A categoria Organização das práticas alimentares da família explicita as falas das famílias (Figura 2) sobre a organização das suas práticas alimentares, a qual é demandada conforme o comportamento dos seus filhos. Também expressam a inclusão da criança nas suas práticas alimentares. Destacam as dificuldades relatadas na oferta de alimentos para entender as necessidades da criança e pela necessidade desse cuidado.

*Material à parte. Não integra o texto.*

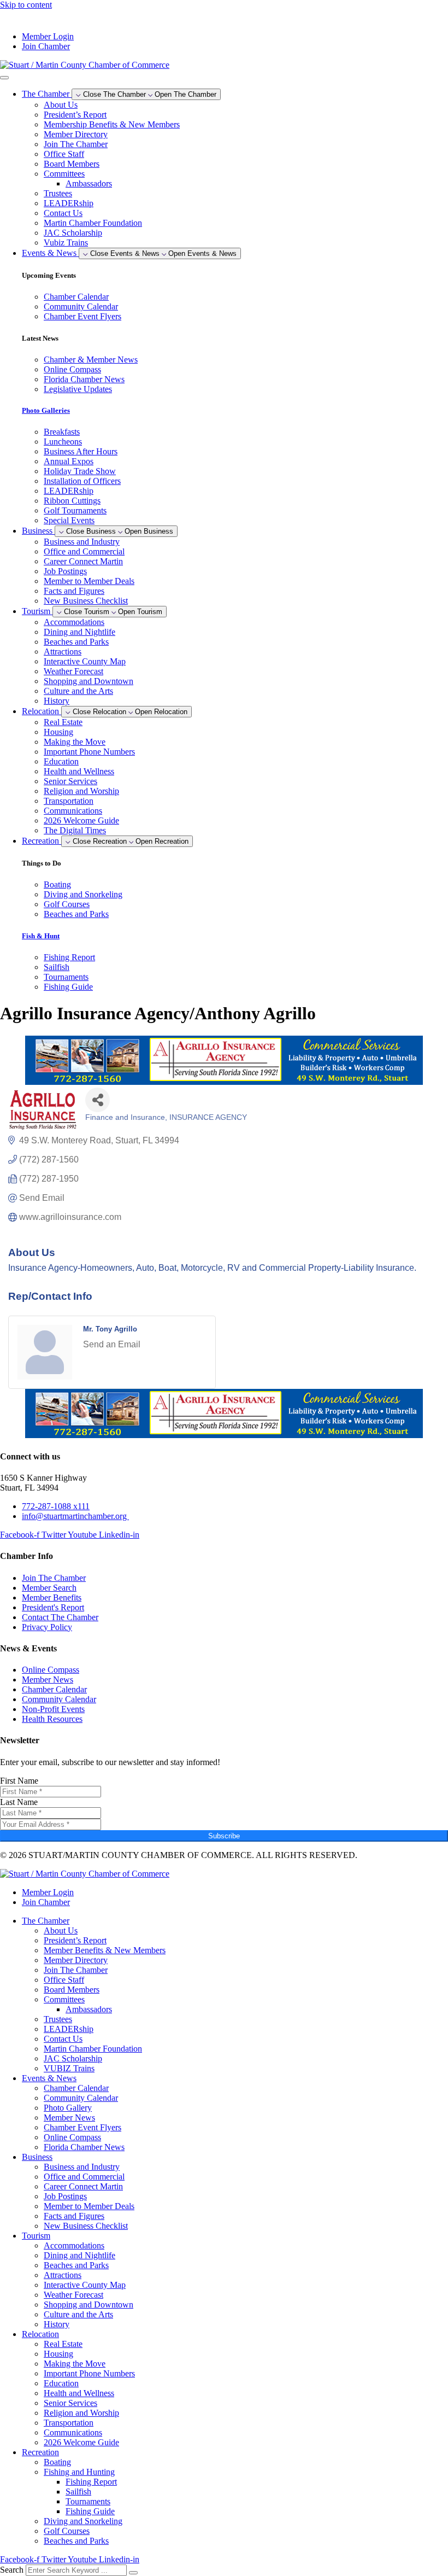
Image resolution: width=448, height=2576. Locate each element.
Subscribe (224, 1836)
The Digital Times (75, 830)
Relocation (40, 2334)
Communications (73, 810)
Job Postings (65, 571)
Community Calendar (81, 2097)
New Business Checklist (86, 600)
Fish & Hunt (41, 936)
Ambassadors (89, 183)
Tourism (36, 2235)
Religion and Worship (81, 791)
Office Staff (64, 154)
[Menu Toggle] (4, 77)
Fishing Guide (90, 2511)
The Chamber (45, 1920)
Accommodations (74, 622)
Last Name (19, 1802)
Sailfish (78, 2491)
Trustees (58, 193)
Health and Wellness (79, 771)
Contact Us (63, 213)
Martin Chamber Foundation (93, 222)
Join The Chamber (76, 144)
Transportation (68, 800)
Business (37, 2157)
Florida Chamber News (84, 2147)
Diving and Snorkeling (83, 2521)
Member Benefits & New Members (105, 1950)
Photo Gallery (68, 2107)
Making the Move (74, 741)
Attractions (62, 651)
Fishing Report (91, 2481)
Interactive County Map (85, 661)
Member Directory (76, 134)
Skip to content (26, 4)
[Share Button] (97, 1100)
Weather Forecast (73, 671)
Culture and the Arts (78, 691)
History (56, 700)
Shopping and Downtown (88, 681)
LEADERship (68, 203)
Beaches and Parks (76, 641)
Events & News (49, 2078)
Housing (58, 732)
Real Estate (63, 722)
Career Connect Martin (83, 561)
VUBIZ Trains (69, 2068)
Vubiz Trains (66, 242)
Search (11, 2569)
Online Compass (72, 2137)
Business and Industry (82, 541)
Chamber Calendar (76, 2088)
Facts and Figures (74, 590)
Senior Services (70, 781)
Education (61, 761)
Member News (69, 2117)
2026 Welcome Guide (81, 820)
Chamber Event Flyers (82, 2127)
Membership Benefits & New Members (112, 124)
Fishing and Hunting (79, 2471)
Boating (57, 2462)
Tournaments (88, 2501)
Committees (64, 173)
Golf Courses (67, 2531)
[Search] (133, 2572)
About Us (61, 104)
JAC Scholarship (73, 232)
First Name (19, 1780)
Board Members (71, 163)
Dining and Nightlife (79, 631)
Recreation (40, 2452)
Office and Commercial (84, 551)
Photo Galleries (46, 410)
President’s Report (75, 114)
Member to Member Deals (89, 581)
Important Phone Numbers (89, 751)
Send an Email (111, 1344)
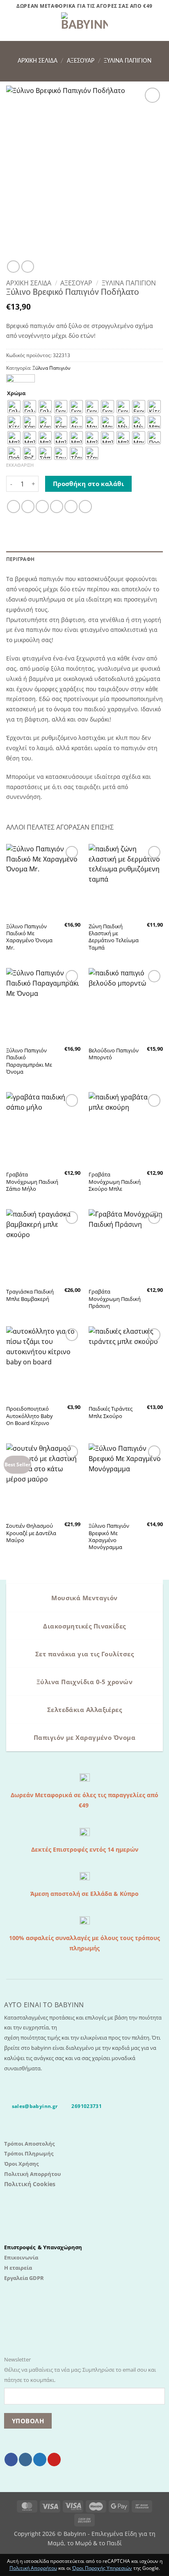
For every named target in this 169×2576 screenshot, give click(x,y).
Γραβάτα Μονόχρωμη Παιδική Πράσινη (115, 1298)
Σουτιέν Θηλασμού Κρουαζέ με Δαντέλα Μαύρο (31, 1532)
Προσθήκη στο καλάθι (88, 483)
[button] (11, 26)
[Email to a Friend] (56, 506)
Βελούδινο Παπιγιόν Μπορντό (114, 1054)
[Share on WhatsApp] (13, 506)
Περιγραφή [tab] (20, 559)
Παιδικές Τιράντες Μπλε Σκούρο (110, 1412)
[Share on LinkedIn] (85, 506)
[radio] (14, 406)
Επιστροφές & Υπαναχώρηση (43, 2247)
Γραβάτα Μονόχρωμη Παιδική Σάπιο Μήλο (32, 1181)
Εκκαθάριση (20, 465)
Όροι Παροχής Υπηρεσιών (102, 2568)
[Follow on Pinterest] (54, 2459)
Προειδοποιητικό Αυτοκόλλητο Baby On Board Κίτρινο (29, 1415)
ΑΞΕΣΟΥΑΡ (80, 61)
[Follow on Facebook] (11, 2459)
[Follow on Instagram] (25, 2459)
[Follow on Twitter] (39, 2459)
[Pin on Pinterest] (71, 506)
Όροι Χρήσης (21, 2163)
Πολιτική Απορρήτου (32, 2174)
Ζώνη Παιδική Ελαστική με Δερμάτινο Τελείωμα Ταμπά (114, 937)
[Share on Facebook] (27, 506)
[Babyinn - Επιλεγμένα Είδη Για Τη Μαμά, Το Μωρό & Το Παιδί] (84, 26)
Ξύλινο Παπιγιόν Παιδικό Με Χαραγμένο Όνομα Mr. (29, 937)
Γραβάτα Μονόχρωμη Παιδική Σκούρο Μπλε (115, 1181)
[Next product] (13, 266)
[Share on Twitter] (42, 506)
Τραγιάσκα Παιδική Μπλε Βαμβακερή (30, 1295)
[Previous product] (27, 266)
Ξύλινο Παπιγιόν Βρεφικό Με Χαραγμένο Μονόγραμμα (109, 1536)
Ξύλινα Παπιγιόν (127, 61)
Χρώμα (16, 393)
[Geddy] (20, 379)
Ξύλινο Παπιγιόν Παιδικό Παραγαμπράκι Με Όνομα (29, 1061)
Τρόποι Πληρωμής (28, 2153)
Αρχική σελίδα (37, 61)
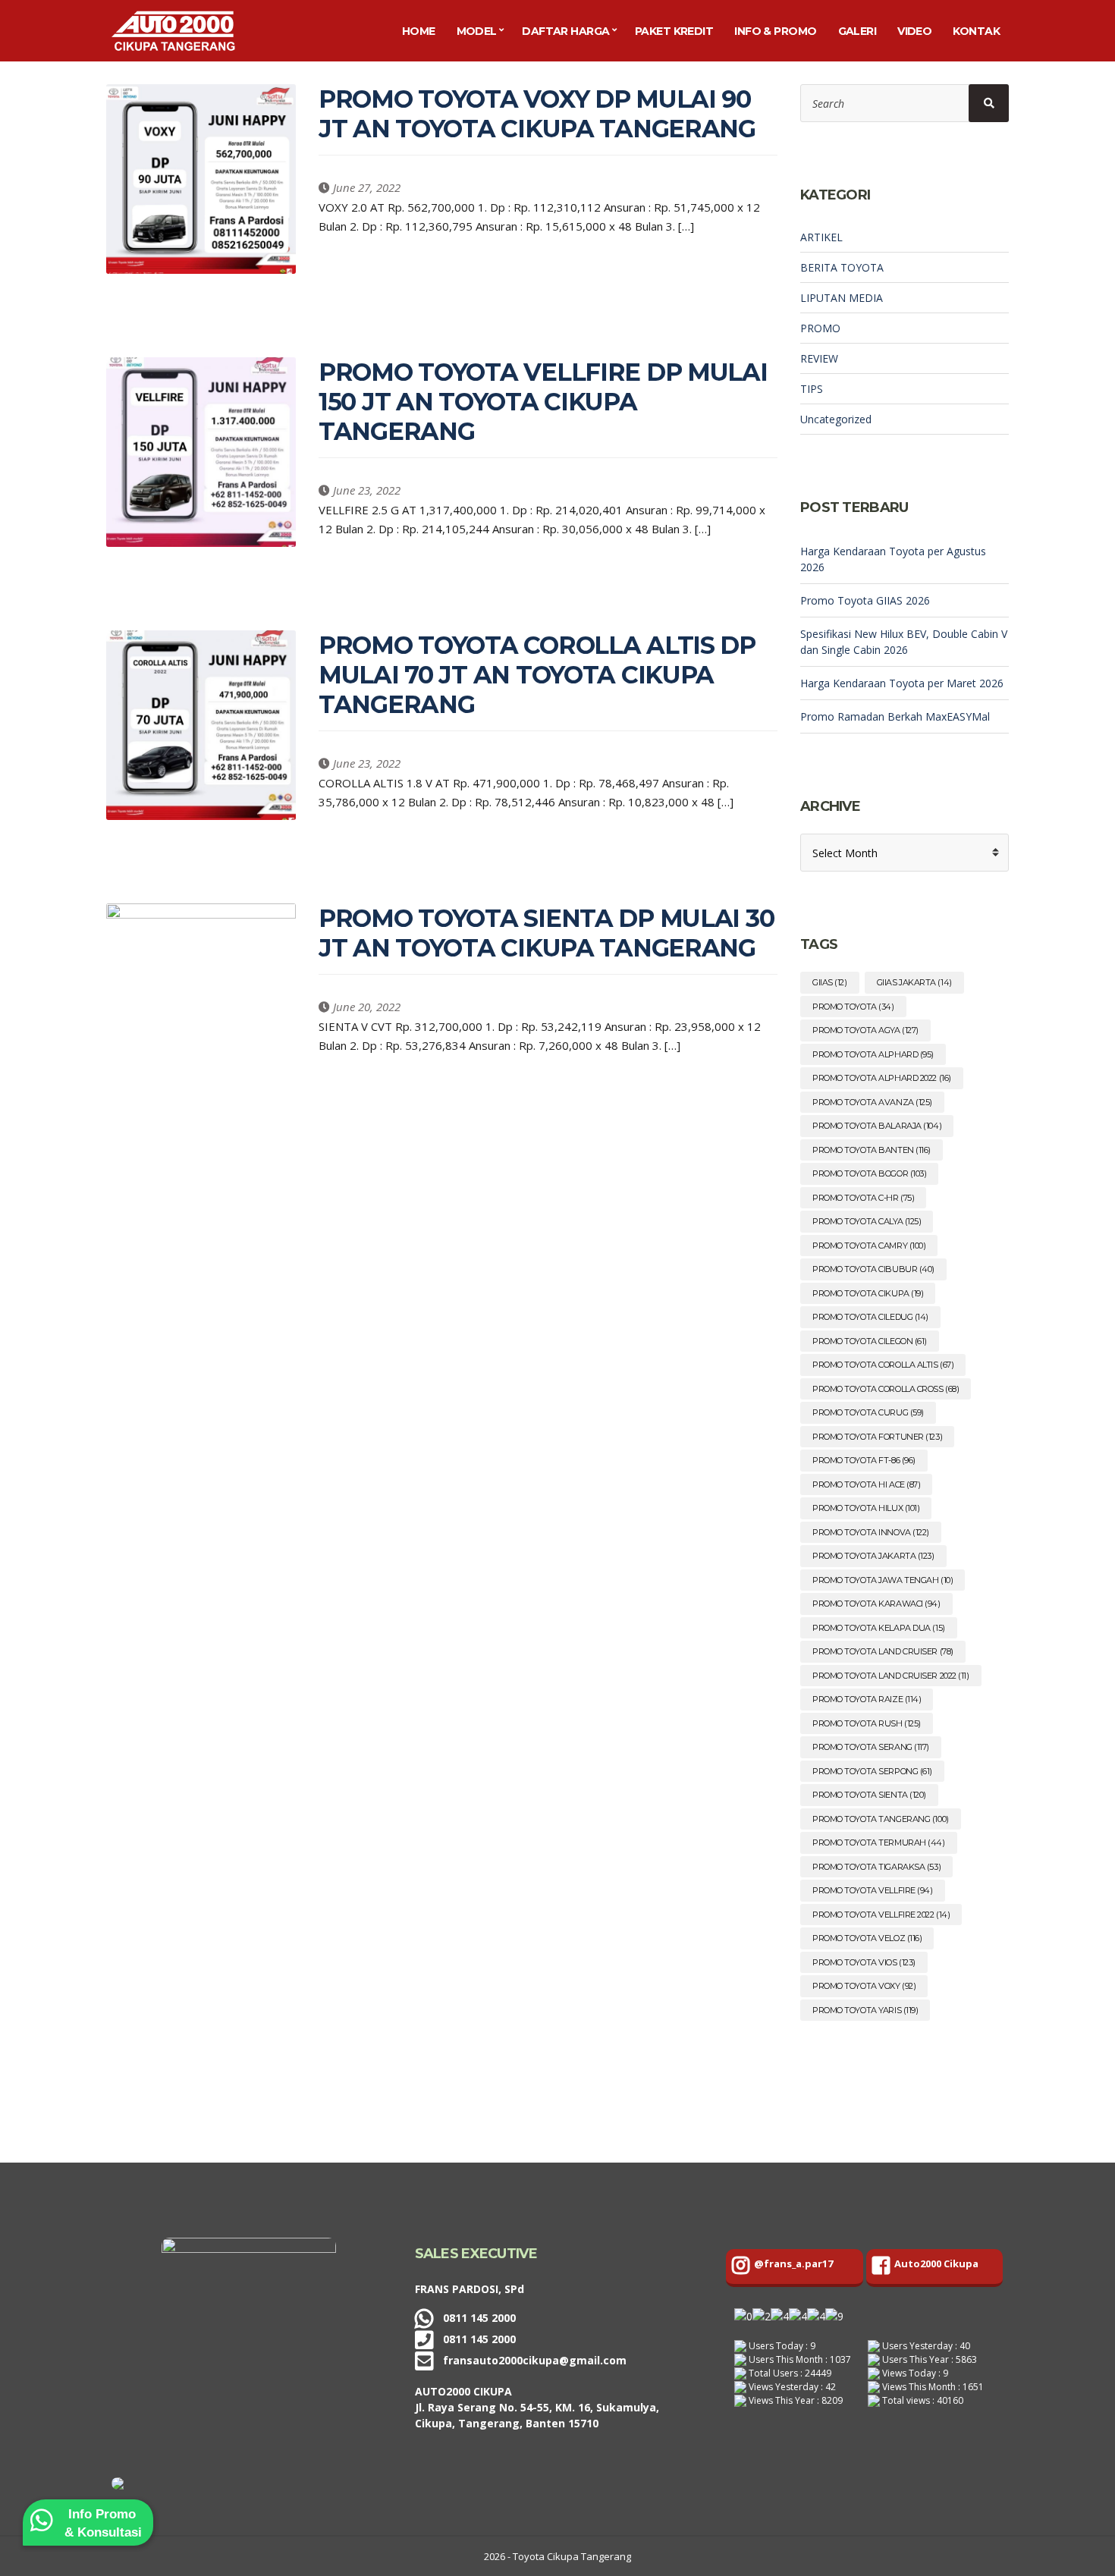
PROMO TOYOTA (853, 1006)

A categoria comportamento alimentar refere-se aos diferentes problemas alimentares identificados pelas famílias a partir das experiências com os seus filhos e que os relacionam com as características do PEA, como a seletividade alimentar, que é exemplificada pelas famílias pelos diferentes aspetos sensoriais e de sensibilidades da criança que têm impacto nas suas práticas alimentares. Os familiares mencionam estratégias usadas para lidar com problemas alimentares, por exemplo, diálogo constante e negociação com a criança, destacando o apoio da escola para promoção de uma alimentação adequada. Entretanto, colocam como uma dificuldade atender às orientações dos profissionais para lidar com os mesmos. As falas que representam esta categoria estão dispostas na Figura 3.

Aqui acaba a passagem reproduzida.